> **Task 1**: Write out the entries below exactly as they appear, from the first line of the entries through the line containing "Action: point(63,67)", including both of those lines.

+ + + +

Finally, the word pair or word in the in-vocabulary words with highest replacement score will be chosen to replace the unknown words.

2.3 Restore Unknown Words

NMT model is a sequence to sequence model, we can only find the most likely alignment through the attention network. However, the performance of the attention network in NMT model is very unstable. In order to reduce the effect of alignment errors, a judging operation is added to the alignment: We align the words in the training corpus with GIZA++ [7] to get a bilingual dictionary, which will contain all words in training corpus and their translations. For the word t i in the output sentence, if t i aligns to a replaced word s j , the previously obtained bilingual dictionary will be used to determine the correctness of the alignment: If word pair (s i , t i ) is in the bilingual dictionary, then the alignment is correct, then replace t i with the translation of original source word. Otherwise t i will be kept in the output sentence.

3 Experiments

Since HowNet is a Chinese and English semantic dictionary, we verify our method on the English to Chinese translation task.

+ + + +

> **Task 2**: According to the section on restoring unknown words, which tool is used to align the words in the training corpus to obtain a bilingual dictionary?

(Stored dataset items)

+ + + +

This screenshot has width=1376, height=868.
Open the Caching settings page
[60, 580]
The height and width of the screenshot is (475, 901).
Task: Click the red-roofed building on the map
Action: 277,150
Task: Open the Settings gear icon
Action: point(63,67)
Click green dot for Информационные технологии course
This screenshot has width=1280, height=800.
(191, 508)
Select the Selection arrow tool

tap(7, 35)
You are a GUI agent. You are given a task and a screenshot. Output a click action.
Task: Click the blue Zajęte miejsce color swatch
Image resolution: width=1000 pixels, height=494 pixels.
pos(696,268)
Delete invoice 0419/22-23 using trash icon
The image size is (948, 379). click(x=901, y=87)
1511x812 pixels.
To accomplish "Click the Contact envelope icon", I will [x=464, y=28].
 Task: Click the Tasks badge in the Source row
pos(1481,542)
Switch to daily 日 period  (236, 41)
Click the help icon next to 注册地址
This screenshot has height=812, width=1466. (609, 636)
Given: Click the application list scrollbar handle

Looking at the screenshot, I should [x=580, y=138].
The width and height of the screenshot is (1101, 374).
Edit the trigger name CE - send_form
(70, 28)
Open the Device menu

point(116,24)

+ + + +

> **Correct response 1**:
This screenshot has width=1376, height=868.
Open the Caching settings page
[60, 580]
The height and width of the screenshot is (475, 901).
Task: Click the red-roofed building on the map
Action: 277,150
Task: Open the Settings gear icon
Action: point(63,67)

> **Correct response 2**: GIZA++